The 49ers won’t alter their approach Sunday when they travel to

play the Cincinnati Bengals, part of a 10-day road trip that won’t

bring them back to California until October.

But they will be making some additions in their defensive

backfield that San Francisco hopes will make a difference after the

team allowed 432 yards passing during last week’s overtime loss to

the Dallas Cowboys.

Free safety Dashon Goldson did not play in San Francisco’s first

two games due to a knee injury, and cornerback Shawntae Spencer has

played only a handful of defensive snaps as he gradually works his

way back from a summer hamstring injury. Both veterans carried

streaks of 32 consecutive starts with the 49ers into this

season.

San Francisco has been cautious with each player, but after last

week’s meltdown in the secondary, defensive coordinator Vic Fangio

said Goldson and Spencer will be worked into the defensive rotation

against the Bengals.

”I’m expecting to start,” Goldson said Friday. ”I can’t say

what I can add, but I know what I can do as a football player. I’m

another guy out there that can make things happen and be another

force on the defense.”

The 49ers are looking to force the issue this week against

rookie quarterback Andy Dalton after getting shredded last week by

Tony Romo, who had 185 yards passing on Dallas’ final three drives

to rally the Cowboys from a 10-point fourth-quarter deficit to a

27-24 victory.

Dalton, Cincinnati’s second-round draft pick, has had a strong

start to his NFL career. Dalton set a Bengals rookie record with

332 yards passing last week against Denver, when he also became the

second rookie quarterback since the 1970 NFL/AFL merger to record a

passer rating of 100 or better in his first two starts.
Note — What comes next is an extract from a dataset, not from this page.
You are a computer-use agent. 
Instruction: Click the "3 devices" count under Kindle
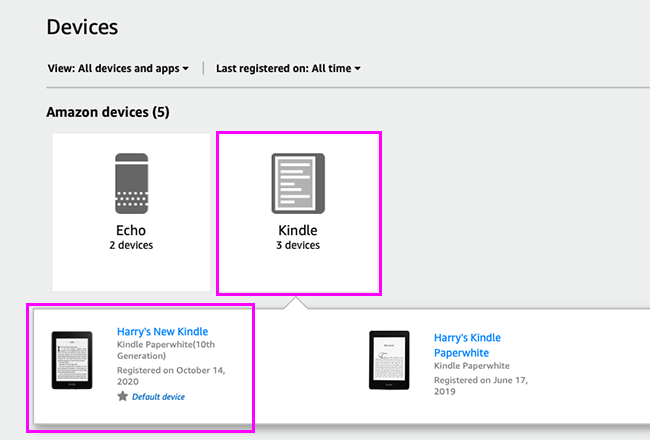[297, 244]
With Goldson patrolling the deep middle and Spencer getting back

in the mix, San Francisco’s secondary might have more opportunities

to make plays this week.

”You always like to think you can go into a ball game and get

turnovers,” said Goldson, who led the 49ers with four

interceptions and three forced fumbles in 2009. ”We saw a couple

of plays where (Dalton) forced the ball. We’ve got to capitalize on

a lot of those things, tighten up from what we learned last week

and take it into this game.”

The 49ers have been playing tight run defense since the season

began. They are allowing 54.5 yards rushing per game and just 2.5

yards per carry, a figure that also leads the NFL.

With three new starters among its defensive front seven, San

Francisco has picked up where it left off last season, when the

49ers finished sixth in the league in rushing defense and second in

yards allowed per carry.

”Our goal at the beginning of every game is to stop the run,

and we take pride in that,” said inside linebacker NaVorro Bowman,

who has 22 tackles in his first season as a starter. ”Once you do

that, you kind of make a team one-dimensional. We take it as a

challenge to stop the run first and then see what they can do in

the passing game.”

The 49ers will be challenged this week by a Cincinnati rushing

attack that features Cedric Benson, who ranks ninth in the NFL with

180 yards rushing.

San Francisco has allowed 109 yards rushing through two games

and hasn’t allowed a 100-yard rusher in 24 consecutive games, the

longest streak in the NFL.

”We’re confident that we can play the run,” Fangio said. ”We

expect that to be a strength of our team and we need it to be

moving forward. We’ll be tested more this week. These guys run it

better than the first two teams that we’ve faced, so we’ll see

exactly where we stand after this game.”